"Never Money" with Austin's Favorite CMO
Coffee & Coin is an event series where we interview inspiring, badass women about their finances. The past few have been hosted in partnership with Capital One, who are huge supporters of empowering women through financial literacy.
This Saturday, we had the pleasure of interviewing Mary Ellen Dugan, CMO at WP Engine (one of Austin’s hottest startups).
The entire room had goosebumps as she shared some of her best nuggets of wisdom about climbing the corporate ladder, planning for the future, and advocating for yourself as a woman in the workplace.

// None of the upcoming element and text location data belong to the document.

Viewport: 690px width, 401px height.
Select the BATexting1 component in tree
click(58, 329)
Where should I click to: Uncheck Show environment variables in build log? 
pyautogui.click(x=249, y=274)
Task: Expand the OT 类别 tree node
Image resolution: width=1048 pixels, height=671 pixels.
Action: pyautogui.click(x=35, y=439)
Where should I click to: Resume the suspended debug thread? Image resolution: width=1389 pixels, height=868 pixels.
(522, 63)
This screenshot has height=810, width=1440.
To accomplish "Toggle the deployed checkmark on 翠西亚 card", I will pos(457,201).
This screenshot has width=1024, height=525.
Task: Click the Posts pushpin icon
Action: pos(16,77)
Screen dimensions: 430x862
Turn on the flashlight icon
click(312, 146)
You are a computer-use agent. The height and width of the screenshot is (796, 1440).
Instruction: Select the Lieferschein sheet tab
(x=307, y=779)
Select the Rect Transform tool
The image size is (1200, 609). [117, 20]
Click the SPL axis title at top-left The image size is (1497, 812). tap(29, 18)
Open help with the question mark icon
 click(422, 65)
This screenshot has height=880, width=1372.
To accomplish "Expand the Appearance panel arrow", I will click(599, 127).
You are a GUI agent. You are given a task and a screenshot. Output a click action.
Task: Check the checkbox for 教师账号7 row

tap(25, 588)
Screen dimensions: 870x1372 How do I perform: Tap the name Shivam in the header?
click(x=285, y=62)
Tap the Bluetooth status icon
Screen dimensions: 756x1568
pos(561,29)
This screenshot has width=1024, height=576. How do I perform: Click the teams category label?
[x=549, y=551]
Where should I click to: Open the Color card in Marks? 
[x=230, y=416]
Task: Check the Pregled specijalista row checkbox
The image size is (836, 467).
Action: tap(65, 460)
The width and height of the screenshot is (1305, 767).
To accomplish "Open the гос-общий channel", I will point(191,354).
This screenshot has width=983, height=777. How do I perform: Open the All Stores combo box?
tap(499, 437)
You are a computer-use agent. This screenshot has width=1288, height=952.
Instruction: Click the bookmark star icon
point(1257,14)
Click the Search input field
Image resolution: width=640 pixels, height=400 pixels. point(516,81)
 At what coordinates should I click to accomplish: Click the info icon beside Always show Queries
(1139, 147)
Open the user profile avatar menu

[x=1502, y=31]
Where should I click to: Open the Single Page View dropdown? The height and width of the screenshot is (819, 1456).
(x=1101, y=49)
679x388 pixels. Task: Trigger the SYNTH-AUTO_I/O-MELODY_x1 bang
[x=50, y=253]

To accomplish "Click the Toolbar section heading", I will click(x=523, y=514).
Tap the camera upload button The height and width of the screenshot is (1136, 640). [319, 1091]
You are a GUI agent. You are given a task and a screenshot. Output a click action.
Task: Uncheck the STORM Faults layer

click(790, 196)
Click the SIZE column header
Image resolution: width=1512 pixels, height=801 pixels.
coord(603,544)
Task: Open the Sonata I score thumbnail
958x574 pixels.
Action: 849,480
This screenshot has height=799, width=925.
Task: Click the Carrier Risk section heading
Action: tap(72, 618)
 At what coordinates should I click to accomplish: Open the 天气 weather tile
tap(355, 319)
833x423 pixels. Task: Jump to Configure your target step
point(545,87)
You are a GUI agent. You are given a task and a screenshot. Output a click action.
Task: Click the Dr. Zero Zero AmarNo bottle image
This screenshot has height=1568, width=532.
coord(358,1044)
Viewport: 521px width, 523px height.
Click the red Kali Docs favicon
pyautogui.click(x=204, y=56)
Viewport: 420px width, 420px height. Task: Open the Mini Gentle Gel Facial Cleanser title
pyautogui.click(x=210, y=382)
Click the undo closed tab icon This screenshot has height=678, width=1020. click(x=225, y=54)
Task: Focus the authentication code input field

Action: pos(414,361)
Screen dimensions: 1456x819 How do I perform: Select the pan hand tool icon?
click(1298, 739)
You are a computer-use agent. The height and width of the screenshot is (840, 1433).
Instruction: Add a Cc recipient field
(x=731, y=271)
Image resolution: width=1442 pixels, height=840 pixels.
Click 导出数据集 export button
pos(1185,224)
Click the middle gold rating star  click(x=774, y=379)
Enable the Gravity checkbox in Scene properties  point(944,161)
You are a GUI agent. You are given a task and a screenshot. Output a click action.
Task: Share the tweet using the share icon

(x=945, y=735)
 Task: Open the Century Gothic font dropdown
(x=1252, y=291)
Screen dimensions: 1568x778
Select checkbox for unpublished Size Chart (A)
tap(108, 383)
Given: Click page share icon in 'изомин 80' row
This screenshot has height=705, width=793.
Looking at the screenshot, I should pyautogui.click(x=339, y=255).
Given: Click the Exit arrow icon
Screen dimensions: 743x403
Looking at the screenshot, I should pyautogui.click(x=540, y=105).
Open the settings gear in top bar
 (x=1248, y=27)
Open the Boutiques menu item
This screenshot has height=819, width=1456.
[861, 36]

We recapped some of our favorite answers of hers below in case you couldn’t make it. If you’re in Austin, join us at October’s Coffee & Coin with Capital One. It’s gonna be a goodie!
How do you evaluate risk, like working at a new a start-up?
Start-up culture is exciting, but here’s a cold fact: .04% of startups ever make $100 million dollars. My advice to people is to make sure you trust the leadership. At WP Engine, I had 15 interviews, during which I came to totally trust the leadership team.
It probably doesn’t hurt that 60% of our executive team are women.
Equity can be attractive, but make sure that you’re getting the salary you can live on day-to-day.
Speaking of start-ups, you’ve taken pay cuts a few times in your career. How did you make those decisions, and how did that play out for you in the long term?
I’ve taken a 20% pay cut three times in my career.
One of those times was right after 9/11. I was out of a job for a year after that. When I ultimately got an offer, it was way less than what I was making before. But I really needed a job. I ended up spending 3 years there and had a child during that time. By the time those 3 years were up, my salary was back to where it had started. And if I hadn’t taken that job, I never would’ve gotten to my next job, which led to me to Dell, which led me to Indeed, which led me to where I am today.
I’m not of the belief that every career move has to have a higher salary, but you need to be conscious of your why. I knew that CMO was something I always wanted to do, so I made short-term sacrifices for my long-term goals.
Sometimes, you take a step back to go forward.
Clearly, you’re a top performer in every job you’ve had. How did you excel in a corporate setting? Any advice?
I think one of the best ways to confront difficult situations is to not confuse emotion with passion. I remember at Dell, I had to lay off a few people at one time and I stood in the front of the room and choked up. Afterwards, two guys thanked me for showing emotion at work, especially in light of the unfortunate circumstances.
People always say it’s not personal in business, and I say that’s ridiculous. If it’s not personal for me, I shouldn’t be your executive. I spend at least 40 hours/week here and that is part of the package you’re going to get with me.
What does financial freedom mean to you?
I see it as having two definitions. It can either give you peace of mind or give you access to change a piece of the world. The latter is also known as “Never Money,”a concept I learned from Duke’s basketball coach. “Never money” means having so much money you’d never be able to spend it in your lifetime. It’s the kind that gives you the access and the ability to make big changes in the world you want to see. If I had “Never Money,” I’d be donating a large portion to the Susan G. Komen foundation to help end breast cancer.
The kind of wealth I’ve created allows me to have serenity and confidence knowing that I’m all good regardless of my day-to-day purchases. If I walk down the street and I want to buy a nice pair of shoes or go for a nice dinner, I can do it, with zero stress. And that means a great deal to me.
What are the biggest financial lessons you’ve learned in your career? Any advice or regrets?
If you’re not in finance or you don’t have that exposure, find someone in the company who is and get to understand how the company makes money—and what direction the company is going in. You don’t have to get an MBA to do that.
Oh and business is personal. And that’s ok.